I tweaked the nr_running check of the cpu_stop callback in patch 3/4 to try
to bail out early, but AFAICT that's the best we can do without big changes
elsewhere.
If we wanted to prevent those preemptions at all cost, I suppose we'd want
the equivalent of a sched class sitting between CFS and RT: have the
callback only run when there's no runnable > CFS tasks. But then by the
time we execute it we may no longer need to balance anything...
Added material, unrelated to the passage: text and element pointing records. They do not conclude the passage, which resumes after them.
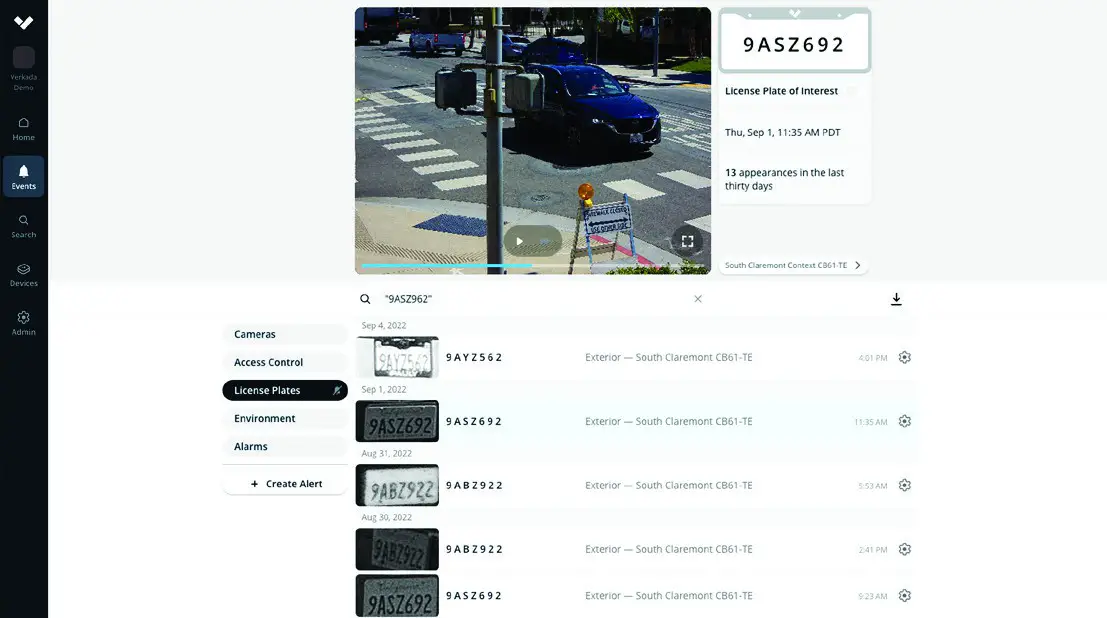Download the license plate search results

pos(896,298)
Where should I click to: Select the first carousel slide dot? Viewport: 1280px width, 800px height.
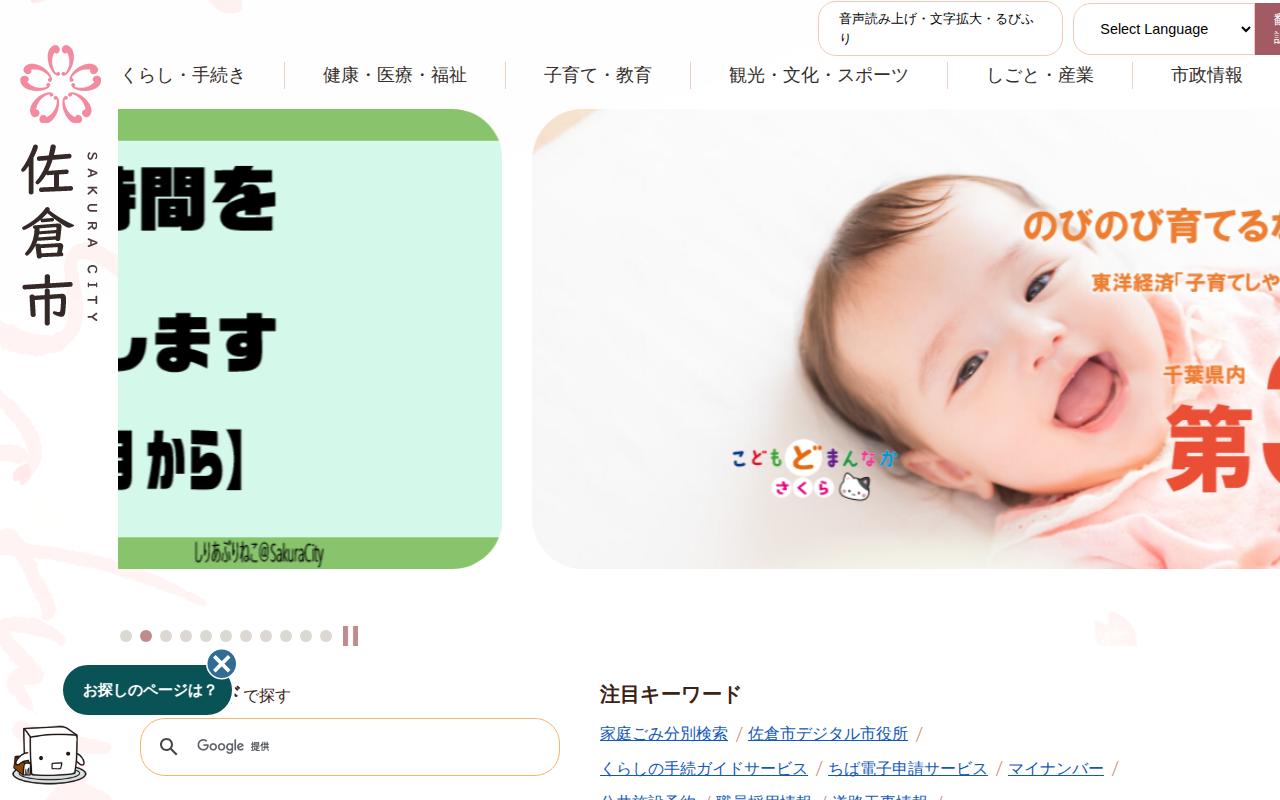point(126,636)
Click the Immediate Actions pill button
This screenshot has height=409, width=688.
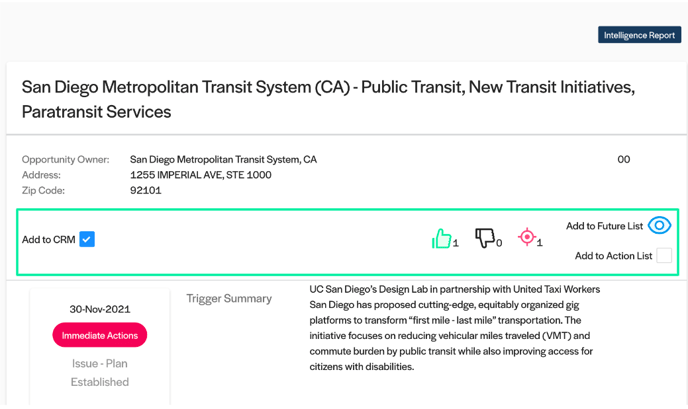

At the very least, what I'm proposing here alleviates *some* of the
preemption cases without swinging the wrecking ball too hard (and without
delaying the balancing either).
> testing busiest->cfs.h_nr_running < 1 and/or
> busiest->curr->sched_class != &fair_sched_class
> in need_active_balance() will do almost the same and is much simpler
> than this patchset IMO.
>
I had this initially but convinced myself out of it: since we hold no
lock in need_active_balance(), the information we get on the current task
(and, arguably, on the h_nr_running) is too volatile to be of any use.
I do believe those checks have their place in active_load_balance()'s
critical section, as that's the most accurate we're going to get. On the
plus side, if we *do* detect the remote rq's current task isn't CFS, we
can run detach_one_task() locally, which is an improvement IMO.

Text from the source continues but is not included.